18 November 2011

Life... its good, but in a sweet sorrowful way..

I am a very complicated simple person.
How do you like that for a descriptor.

I still often sit is a tear filled stupor some days.. in full disbelief that I need to reset my navigation.
That all of my little girl dreams have been shattered and that I need to start over.

Its not a fun thought.
Many things are going on in my life right now.

Some of it is very painful.

But I do have one saving grace.. and that is K.

He is pretty special.

I thought for sure he would be sick to death of me talking about Mark, but he is not.
Often he cries right along side of me when I tell him of some of the things we went through together.

And then he has this teasing side where he tells me his eyes are tired from looking at pretty girls all day long, but when he sees me, he realizes there is only one beautiful girl in this world.. (geez..)

He often make the statement that he cant believe that we were able to find each so soon after each others life changing events.

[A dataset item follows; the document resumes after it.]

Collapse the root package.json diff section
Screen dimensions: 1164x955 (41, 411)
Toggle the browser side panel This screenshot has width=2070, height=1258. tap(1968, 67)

I tell him I know exactly how this all came to be...
and that my friends is through Fate.

I am very convinced that my sweet Mark had something with us meeting.
That Mark could not bear to see me so sad, so lonely, so alone.

K share many qualities that Mark did.
It still freaks me out that he brings me coffee every morning and pulls my car out of the driveway for me to get off to work.
Mark did this every single morning (I never asked him to do it, he just did it).. Maybe all husbands do these, but it just seemed remarkable that K does this without me so much as hinting.

K loves many of the same exact things that Mark did.
And he loves me... that is hard to share with you.. but it is true.. He looks out for me and cares for me than I can expond upon here.

So my life is good right now, but I am sharing an incredible sadness reliving the events that happened last year at this time..

I pray that God takes care of me (and my daughters) and brings peace to each of our hearts.

Be well my friends.. its almost 2 am.. and I think my urge to rest is finally kicking in..

kind regards
Barbara

4 comments:

  1. He sounds like a wonderful man. I'm happy for you. I hope your heart feels lighter very soon! Big Hug!

    ReplyDelete
  2. He sounds like he cares deeply for you and I like to think that he was sent to you for a reason. Be good to yourself and life will be good to you :)

    ReplyDelete
  3. I love you. And I love that K loves you. Nothing else really matters. And I know Mark sent K. I've always known it. That's how amazing Mark is. K should be honored to be given Mark's blessing as it says a lot about the man K is too. You're going to survive. You just are. This I know too. Mark and K wouldn't allow anything else..

    ReplyDelete
  4. I am so happy that you have each other in your lives. Be well my friend.